Financing

4 tactics Chili’s parent is bidding farewell

Brinker International said the redirections will set up the casual giant for extended growth.
Photograph: Shutterstock

The fiscal year that ended June 26 for Brinker International was a time of transition for the parent of Chili’s Grill & Bar and Maggiano’s Little Italy, according to CEO Wyman Roberts, who asserted to investors that the changes have set the concepts on a course of future growth. 

Part of the redirection, he said in reporting fourth quarter and full year results, was discontinuing some of the practices that have long been followed by the company and its casual-dining rivals. 

Among the standard operating procedures that were dropped: 

Using LTOs

At Chili’s, “we didn't do an LTO, no promotional activity, no new initiatives,” Roberts said. Instead, casual dining’s second-largest chain focused on simplifying operations and improving service. Said Roberts, “We let our operators really run their systems and get much more comfortable at running the day-to-day business, and that paid a lot of dividends for us both from a guest perspective and from an operations perspective.”

2 for $20 deals

The offer—two entrees and an appetizer or dessert for splitting, all priced at $20—was the staple casual-dining offer early in the decade, when chains in the sector were losing value-conscious customers to fast-casual upstarts. Roberts boasted that Chili’s had been a leader in wielding that marketing come-on, but declared it dead for Chili’s purposes. “We needed to refresh that proposition,” he said. “We wanted a more flexible platform that would work across both dayparts. And we've got that now.”

Chili’s new lure is the 3 for $10 deal, which allows dine-in patrons to choose a nonalcoholic beverage, appetizer and entree for a bundled price of $10. The offer delivers a profit and doesn’t overtax operations, he told the financial analysts, hinting that the platform might be tweaked to promote particular menu sections going forward. 

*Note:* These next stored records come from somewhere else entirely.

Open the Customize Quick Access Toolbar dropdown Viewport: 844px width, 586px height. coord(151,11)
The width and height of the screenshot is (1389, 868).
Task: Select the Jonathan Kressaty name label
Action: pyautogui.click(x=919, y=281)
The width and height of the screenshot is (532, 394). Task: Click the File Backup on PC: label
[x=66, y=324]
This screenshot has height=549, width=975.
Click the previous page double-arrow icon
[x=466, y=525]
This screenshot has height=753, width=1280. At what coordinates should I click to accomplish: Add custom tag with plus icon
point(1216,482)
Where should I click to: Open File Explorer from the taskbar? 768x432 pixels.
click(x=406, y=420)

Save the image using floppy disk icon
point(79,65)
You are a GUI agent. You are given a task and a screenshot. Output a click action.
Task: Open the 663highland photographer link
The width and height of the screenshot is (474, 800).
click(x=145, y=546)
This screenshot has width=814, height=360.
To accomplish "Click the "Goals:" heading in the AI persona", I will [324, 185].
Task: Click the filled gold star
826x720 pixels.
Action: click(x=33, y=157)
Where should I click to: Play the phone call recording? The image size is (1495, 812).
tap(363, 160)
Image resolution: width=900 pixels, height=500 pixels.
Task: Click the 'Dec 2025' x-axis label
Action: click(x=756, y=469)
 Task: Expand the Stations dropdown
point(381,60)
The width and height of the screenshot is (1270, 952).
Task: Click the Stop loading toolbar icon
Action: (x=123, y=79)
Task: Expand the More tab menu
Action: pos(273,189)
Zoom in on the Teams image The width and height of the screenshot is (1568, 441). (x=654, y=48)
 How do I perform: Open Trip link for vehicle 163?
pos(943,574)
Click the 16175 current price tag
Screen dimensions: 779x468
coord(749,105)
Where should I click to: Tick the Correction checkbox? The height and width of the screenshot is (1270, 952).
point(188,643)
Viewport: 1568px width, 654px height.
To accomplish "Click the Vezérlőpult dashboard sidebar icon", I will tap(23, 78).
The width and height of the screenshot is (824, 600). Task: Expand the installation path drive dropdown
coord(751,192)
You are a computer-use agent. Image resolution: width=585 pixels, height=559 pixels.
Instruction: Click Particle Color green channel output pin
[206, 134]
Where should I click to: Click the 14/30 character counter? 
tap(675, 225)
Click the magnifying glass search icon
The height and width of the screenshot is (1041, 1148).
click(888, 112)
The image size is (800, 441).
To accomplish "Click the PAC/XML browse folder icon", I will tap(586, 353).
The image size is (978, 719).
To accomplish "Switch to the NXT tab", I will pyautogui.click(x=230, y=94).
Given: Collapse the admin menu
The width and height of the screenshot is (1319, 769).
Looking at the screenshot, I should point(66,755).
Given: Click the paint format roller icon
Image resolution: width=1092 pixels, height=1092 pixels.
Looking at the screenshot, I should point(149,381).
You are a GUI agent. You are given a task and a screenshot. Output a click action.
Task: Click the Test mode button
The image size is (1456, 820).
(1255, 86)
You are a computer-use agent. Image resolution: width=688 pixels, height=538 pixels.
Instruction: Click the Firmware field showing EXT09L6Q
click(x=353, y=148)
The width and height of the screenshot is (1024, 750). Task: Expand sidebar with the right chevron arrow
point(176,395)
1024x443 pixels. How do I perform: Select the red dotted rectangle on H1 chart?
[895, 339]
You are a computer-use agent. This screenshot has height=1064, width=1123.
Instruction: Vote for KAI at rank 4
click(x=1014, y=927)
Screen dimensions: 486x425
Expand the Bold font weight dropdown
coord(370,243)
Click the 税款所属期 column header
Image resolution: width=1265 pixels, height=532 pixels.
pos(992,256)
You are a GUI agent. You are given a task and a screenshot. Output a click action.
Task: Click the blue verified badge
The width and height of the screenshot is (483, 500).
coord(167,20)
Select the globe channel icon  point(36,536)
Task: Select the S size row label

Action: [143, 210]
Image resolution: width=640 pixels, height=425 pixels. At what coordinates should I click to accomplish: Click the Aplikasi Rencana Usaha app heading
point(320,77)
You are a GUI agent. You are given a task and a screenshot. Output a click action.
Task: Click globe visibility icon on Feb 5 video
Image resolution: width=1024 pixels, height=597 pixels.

A no-go on small-order delivery

After Chili’s long refusal to partner with third-party deliverer services, Roberts spoke effusively about the opportunities now facing the chain under the exclusive deal it recently announced with DoorDash“We've already seen significant incremental off-premise growth that's accretive to margins, and now we're investing to grow our scale,” he said. 

It is delivering incrementality at very high levels, right in line with what our test shows,” said CFO Joe Taylor. “It's delivering a better check and it's delivering a better PPA (per-person average).” He pegged the incrementality at 80%.

Maggiano’s conventional growth strategy

Brinker is looking at “how we can take Maggiano's to new locations, both traditional and nontraditional,” Roberts said of the company’s secondary, 52-unit chain. He noted that the Italian concept recently opened its first restaurant in an unconventional setting: an airport. 

Roberts noted that the company is already reaping some of the benefits from the changes, which he said were part of the strategy adopted by Brinker 1.5 years ago. Chili’s domestic same-store sales rose 1.3% for the fourth quarter and 2.2% for the year, while Maggiano’s comps slipped 0.2% for Q4 but inched upward 0.6% for fiscal 2019. Net income for the 12 months hit $154.9 million on revenues of $3.22 billion.